De sus horribles matanzas dejaría testimonio escrito Joseph Davies, embajador extraordinario del presidente estadounidense Franklin Delano Roosevelt, en carta confidencial al secretario de Estado, Cordell Hull: «El terror es espantoso –relataba Davies–. Por múltiples indicios se comprueba que el pánico penetra y obsesiona a todas las capas de la sociedad. No hay un hogar, por humilde que sea, que no viva con el miedo constante de una batida nocturna de la policía secreta, preferentemente entre la una y las tres de la madrugada. Si alguno es arrestado, pasan meses sin oír hablar de él. A veces incluso acontece que desaparezca para siempre. La policía secreta ha extendido su actividad como jamás se había visto en la capital de la URSS. Se afirma que es tan brutal y cruel como la de los antiguos zares. La purga actual tiene, sin ninguna duda, un carácter político».

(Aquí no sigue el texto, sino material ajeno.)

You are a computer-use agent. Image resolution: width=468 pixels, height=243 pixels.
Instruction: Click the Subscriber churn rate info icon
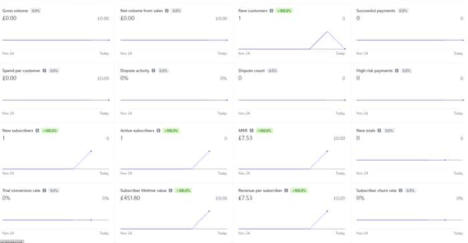click(400, 191)
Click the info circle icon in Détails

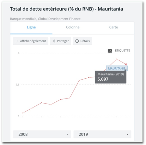(x=77, y=41)
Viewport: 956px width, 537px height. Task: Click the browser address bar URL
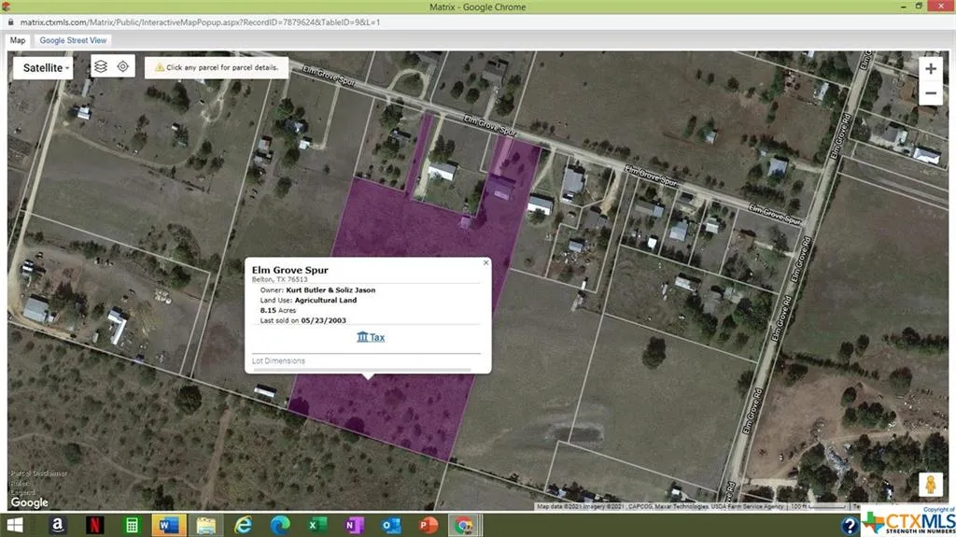[x=200, y=21]
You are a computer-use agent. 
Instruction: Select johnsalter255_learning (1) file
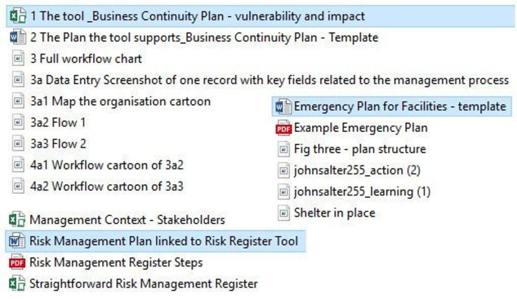[362, 192]
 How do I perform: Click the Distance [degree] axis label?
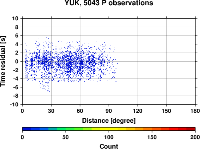(x=109, y=121)

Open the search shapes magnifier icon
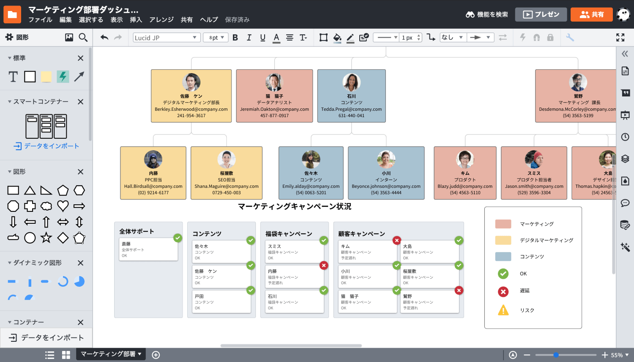[x=83, y=38]
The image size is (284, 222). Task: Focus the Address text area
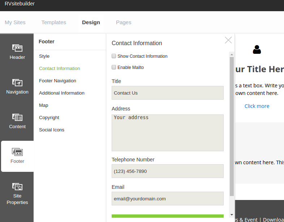click(167, 132)
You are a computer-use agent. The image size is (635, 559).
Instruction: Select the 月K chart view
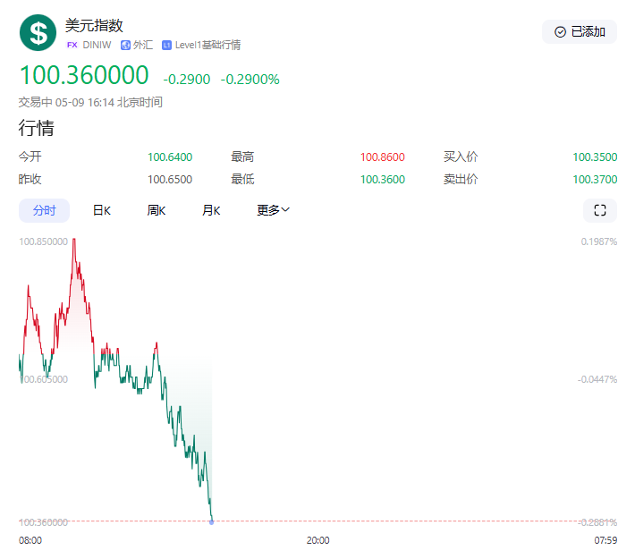coord(211,210)
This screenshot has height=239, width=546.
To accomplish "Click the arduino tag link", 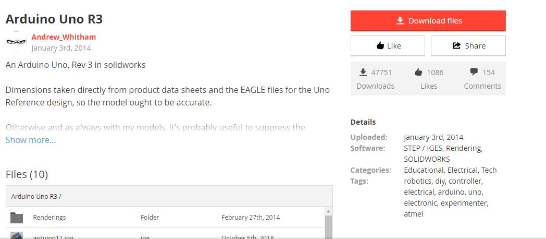I will tap(451, 192).
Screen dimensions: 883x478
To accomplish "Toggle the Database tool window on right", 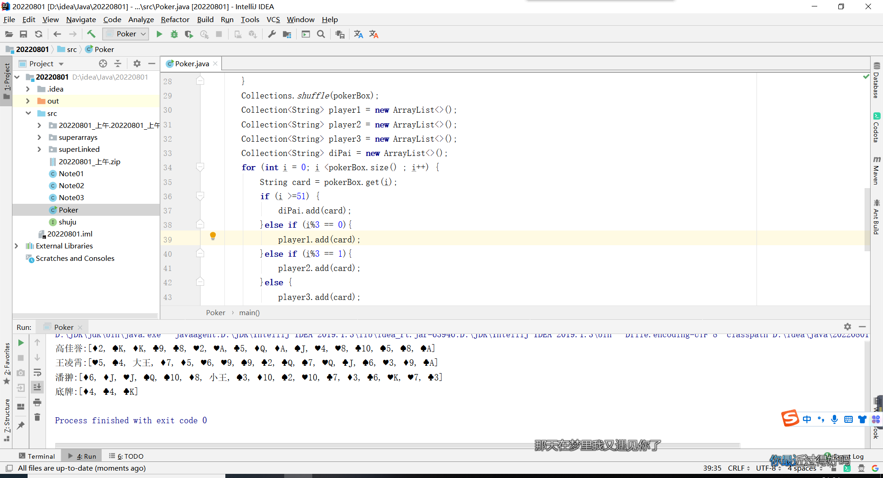I will click(x=877, y=81).
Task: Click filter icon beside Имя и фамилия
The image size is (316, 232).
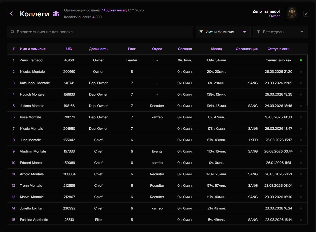Action: coord(201,32)
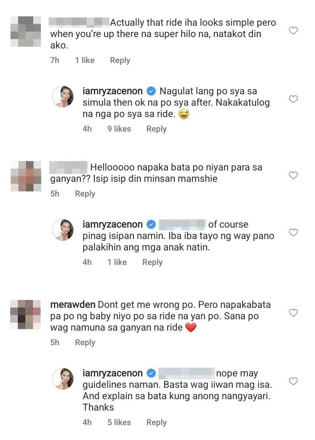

Tras la derrota infligida a Alemania en la Primera Guerra Mundial y la nueva victoria de los bolcheviques en la guerra civil rusa entre 1918 y 1920, la República soviética recuperó parte de los territorios perdidos en Brest-Litovsk.
Violencia y epidemias
Al Ejército Rojo, organizado por León Trotski, asesinado en Coyoacán (México) en agosto de 1940, se debió en buena parte el triunfo abrumador de los bolcheviques en la guerra civil, que se saldó con la muerte de alrededor de ocho millones de personas de forma violenta, por hambre y epidemias. Hombres y mujeres que no comulgaban con el ideario bolchevique; muchos de ellos militares del antiguo ejército zarista, agrupados en el denominado «Movimiento Blanco», integrado por miembros conservadores y liberales favorables a la monarquía y por socialistas contrarios a la revolución. Y también niños inocentes, que cayeron de modo indigno y oprobioso ante la pasmosa indiferencia de sus miserables verdugos.

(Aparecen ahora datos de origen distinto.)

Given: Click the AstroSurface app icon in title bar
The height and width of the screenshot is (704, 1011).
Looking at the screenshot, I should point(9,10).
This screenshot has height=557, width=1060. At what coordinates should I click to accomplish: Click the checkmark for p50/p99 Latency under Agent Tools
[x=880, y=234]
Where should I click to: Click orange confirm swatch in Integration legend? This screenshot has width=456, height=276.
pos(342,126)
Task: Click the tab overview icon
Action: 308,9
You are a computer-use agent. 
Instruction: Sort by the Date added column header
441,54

Las desdichados supervivientes vagaban descalzos por las calles, vestidos con harapos, igual que sombras fantasmales. No tenían ni un mísero mendrugo de pan que llevarse a la boca, ni tampoco leña para calentarse en el gélido invierno. Ni tan siquiera velas para alumbrarse ante la falta de electricidad. Los cadáveres de caballos yacían abandonados en las calzadas, dibujando con tétricas pinceladas una de las estampas más crueles de la Historia de la Humanidad.
En el vertedero
Un ejemplo de la devastación de vidas humanas durante la guerra civil rusa quedó reflejado en el escalofriante telegrama que envió Sir C. Eliot a Lord Curzon, el 22 de febrero de 1919. En el documento se recogía el informe detallado de 71 asesinatos cometidos por los bolcheviques en 1918. Una gota de agua en el inmenso piélago de la barbarie, como esta: «Números 1 a 18 ciudadanos de Ekaterimburgo (conozco personalmente a los tres primeros) fueron encarcelados sin ninguna acusación contra ellos y a las cuatro de la madrugada del 29 de junio fueron conducidos (con otro, sumando 19 en total) al vertedero municipal de Ekaterimburgo, que está casi a un kilómetro de Ekaterimburgo, donde se les ordenó ponerse en hilera, a lo largo de una zanja recién cavada. Cuarenta hombres armados, se cree que milicianos comunistas, con aspecto de tener pocas luces, abrieron fuego y mataron a 18».